BEGIN Provided information

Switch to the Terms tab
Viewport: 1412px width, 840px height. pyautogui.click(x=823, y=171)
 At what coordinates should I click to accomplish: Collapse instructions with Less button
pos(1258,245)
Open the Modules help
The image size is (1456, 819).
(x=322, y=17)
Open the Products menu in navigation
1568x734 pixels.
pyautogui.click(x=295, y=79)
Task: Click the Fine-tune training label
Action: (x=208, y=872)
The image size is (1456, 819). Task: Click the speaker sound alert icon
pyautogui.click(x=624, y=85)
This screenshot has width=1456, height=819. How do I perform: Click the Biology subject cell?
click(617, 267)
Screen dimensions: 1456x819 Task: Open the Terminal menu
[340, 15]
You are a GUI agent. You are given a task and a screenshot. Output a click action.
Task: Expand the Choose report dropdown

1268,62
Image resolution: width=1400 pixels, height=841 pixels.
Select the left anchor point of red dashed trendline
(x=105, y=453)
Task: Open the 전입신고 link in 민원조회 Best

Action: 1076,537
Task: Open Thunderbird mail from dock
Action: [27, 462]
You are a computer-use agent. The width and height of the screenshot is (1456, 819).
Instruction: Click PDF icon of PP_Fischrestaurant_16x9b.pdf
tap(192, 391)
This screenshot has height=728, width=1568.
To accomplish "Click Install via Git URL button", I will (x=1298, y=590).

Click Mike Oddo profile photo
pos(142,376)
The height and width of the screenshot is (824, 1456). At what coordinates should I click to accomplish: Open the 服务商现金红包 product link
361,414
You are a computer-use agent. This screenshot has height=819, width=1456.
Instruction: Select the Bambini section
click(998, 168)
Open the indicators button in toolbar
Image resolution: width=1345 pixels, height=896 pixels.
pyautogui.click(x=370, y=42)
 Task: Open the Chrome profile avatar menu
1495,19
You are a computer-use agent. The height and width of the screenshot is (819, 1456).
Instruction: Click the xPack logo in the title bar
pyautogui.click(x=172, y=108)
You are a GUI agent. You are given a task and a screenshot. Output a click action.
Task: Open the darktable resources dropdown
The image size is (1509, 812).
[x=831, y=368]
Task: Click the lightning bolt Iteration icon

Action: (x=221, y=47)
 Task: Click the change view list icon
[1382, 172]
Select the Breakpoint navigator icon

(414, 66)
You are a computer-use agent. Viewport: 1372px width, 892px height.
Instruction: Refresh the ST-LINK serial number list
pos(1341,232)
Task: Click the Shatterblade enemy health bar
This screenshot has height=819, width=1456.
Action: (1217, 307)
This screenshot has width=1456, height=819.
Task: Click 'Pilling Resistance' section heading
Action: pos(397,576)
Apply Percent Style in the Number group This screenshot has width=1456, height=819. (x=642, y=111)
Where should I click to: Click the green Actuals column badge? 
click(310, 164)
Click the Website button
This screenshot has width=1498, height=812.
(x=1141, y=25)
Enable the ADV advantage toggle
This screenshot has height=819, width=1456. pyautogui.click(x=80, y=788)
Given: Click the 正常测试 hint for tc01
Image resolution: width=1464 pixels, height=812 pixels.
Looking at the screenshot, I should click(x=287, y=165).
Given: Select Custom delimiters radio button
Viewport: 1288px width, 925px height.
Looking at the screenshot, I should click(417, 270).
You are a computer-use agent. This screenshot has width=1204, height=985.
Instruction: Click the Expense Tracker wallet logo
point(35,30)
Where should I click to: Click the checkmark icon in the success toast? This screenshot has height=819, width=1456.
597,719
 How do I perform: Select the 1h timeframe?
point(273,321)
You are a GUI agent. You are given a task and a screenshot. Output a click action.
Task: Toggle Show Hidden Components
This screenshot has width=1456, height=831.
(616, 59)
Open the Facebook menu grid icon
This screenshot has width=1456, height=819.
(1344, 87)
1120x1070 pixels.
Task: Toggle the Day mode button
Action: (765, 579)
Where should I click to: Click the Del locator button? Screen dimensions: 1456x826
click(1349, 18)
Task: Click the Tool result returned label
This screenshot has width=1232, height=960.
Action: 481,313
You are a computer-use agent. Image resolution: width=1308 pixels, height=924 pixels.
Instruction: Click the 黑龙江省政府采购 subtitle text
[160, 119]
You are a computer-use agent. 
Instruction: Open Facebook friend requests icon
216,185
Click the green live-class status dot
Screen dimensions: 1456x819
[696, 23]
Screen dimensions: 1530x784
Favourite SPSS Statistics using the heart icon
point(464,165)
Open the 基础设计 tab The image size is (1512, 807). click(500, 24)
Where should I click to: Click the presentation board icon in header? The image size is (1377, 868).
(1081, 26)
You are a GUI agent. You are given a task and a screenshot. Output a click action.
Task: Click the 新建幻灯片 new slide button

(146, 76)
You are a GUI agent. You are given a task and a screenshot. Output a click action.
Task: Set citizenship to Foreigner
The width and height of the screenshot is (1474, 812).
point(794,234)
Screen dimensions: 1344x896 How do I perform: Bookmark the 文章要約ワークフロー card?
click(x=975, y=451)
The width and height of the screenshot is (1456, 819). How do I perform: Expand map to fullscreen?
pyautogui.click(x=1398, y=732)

END Provided information

▶ **Exercise prompt**
Repeat each entry above, keeping every word exact.

▶ **Result of the exercise**
Switch to the Terms tab
Viewport: 1412px width, 840px height. pyautogui.click(x=823, y=171)
 At what coordinates should I click to accomplish: Collapse instructions with Less button
pos(1258,245)
Open the Modules help
The image size is (1456, 819).
(x=322, y=17)
Open the Products menu in navigation
1568x734 pixels.
pyautogui.click(x=295, y=79)
Task: Click the Fine-tune training label
Action: (x=208, y=872)
The image size is (1456, 819). Task: Click the speaker sound alert icon
pyautogui.click(x=624, y=85)
This screenshot has width=1456, height=819. How do I perform: Click the Biology subject cell?
click(617, 267)
Screen dimensions: 1456x819 Task: Open the Terminal menu
[340, 15]
You are a GUI agent. You are given a task and a screenshot. Output a click action.
Task: Expand the Choose report dropdown

1268,62
Image resolution: width=1400 pixels, height=841 pixels.
Select the left anchor point of red dashed trendline
(x=105, y=453)
Task: Open the 전입신고 link in 민원조회 Best

Action: 1076,537
Task: Open Thunderbird mail from dock
Action: [27, 462]
You are a computer-use agent. The width and height of the screenshot is (1456, 819).
Instruction: Click PDF icon of PP_Fischrestaurant_16x9b.pdf
tap(192, 391)
This screenshot has height=728, width=1568.
To accomplish "Click Install via Git URL button", I will (x=1298, y=590).

Click Mike Oddo profile photo
pos(142,376)
The height and width of the screenshot is (824, 1456). At what coordinates should I click to accomplish: Open the 服务商现金红包 product link
361,414
You are a computer-use agent. This screenshot has height=819, width=1456.
Instruction: Select the Bambini section
click(998, 168)
Open the indicators button in toolbar
Image resolution: width=1345 pixels, height=896 pixels.
pyautogui.click(x=370, y=42)
 Task: Open the Chrome profile avatar menu
1495,19
You are a computer-use agent. The height and width of the screenshot is (819, 1456).
Instruction: Click the xPack logo in the title bar
pyautogui.click(x=172, y=108)
You are a GUI agent. You are given a task and a screenshot. Output a click action.
Task: Open the darktable resources dropdown
The image size is (1509, 812).
[x=831, y=368]
Task: Click the lightning bolt Iteration icon

Action: (x=221, y=47)
 Task: Click the change view list icon
[1382, 172]
Select the Breakpoint navigator icon

(414, 66)
You are a computer-use agent. Viewport: 1372px width, 892px height.
Instruction: Refresh the ST-LINK serial number list
pos(1341,232)
Task: Click the Shatterblade enemy health bar
This screenshot has height=819, width=1456.
Action: (1217, 307)
This screenshot has width=1456, height=819.
Task: Click 'Pilling Resistance' section heading
Action: pos(397,576)
Apply Percent Style in the Number group This screenshot has width=1456, height=819. (x=642, y=111)
Where should I click to: Click the green Actuals column badge? 
click(310, 164)
Click the Website button
This screenshot has width=1498, height=812.
(x=1141, y=25)
Enable the ADV advantage toggle
This screenshot has height=819, width=1456. pyautogui.click(x=80, y=788)
Given: Click the 正常测试 hint for tc01
Image resolution: width=1464 pixels, height=812 pixels.
Looking at the screenshot, I should click(x=287, y=165).
Given: Select Custom delimiters radio button
Viewport: 1288px width, 925px height.
Looking at the screenshot, I should click(417, 270).
You are a computer-use agent. This screenshot has width=1204, height=985.
Instruction: Click the Expense Tracker wallet logo
point(35,30)
Where should I click to: Click the checkmark icon in the success toast? This screenshot has height=819, width=1456.
597,719
 How do I perform: Select the 1h timeframe?
point(273,321)
You are a GUI agent. You are given a task and a screenshot. Output a click action.
Task: Toggle Show Hidden Components
This screenshot has width=1456, height=831.
(616, 59)
Open the Facebook menu grid icon
This screenshot has width=1456, height=819.
(1344, 87)
1120x1070 pixels.
Task: Toggle the Day mode button
Action: (765, 579)
Where should I click to: Click the Del locator button? Screen dimensions: 1456x826
click(1349, 18)
Task: Click the Tool result returned label
This screenshot has width=1232, height=960.
Action: 481,313
You are a computer-use agent. Image resolution: width=1308 pixels, height=924 pixels.
Instruction: Click the 黑龙江省政府采购 subtitle text
[160, 119]
You are a computer-use agent. 
Instruction: Open Facebook friend requests icon
216,185
Click the green live-class status dot
Screen dimensions: 1456x819
[696, 23]
Screen dimensions: 1530x784
Favourite SPSS Statistics using the heart icon
point(464,165)
Open the 基础设计 tab The image size is (1512, 807). click(500, 24)
Where should I click to: Click the presentation board icon in header? The image size is (1377, 868).
(1081, 26)
You are a GUI agent. You are given a task and a screenshot. Output a click action.
Task: Click the 新建幻灯片 new slide button

(146, 76)
You are a GUI agent. You are given a task and a screenshot. Output a click action.
Task: Set citizenship to Foreigner
The width and height of the screenshot is (1474, 812).
point(794,234)
Screen dimensions: 1344x896 How do I perform: Bookmark the 文章要約ワークフロー card?
click(x=975, y=451)
The width and height of the screenshot is (1456, 819). How do I perform: Expand map to fullscreen?
pyautogui.click(x=1398, y=732)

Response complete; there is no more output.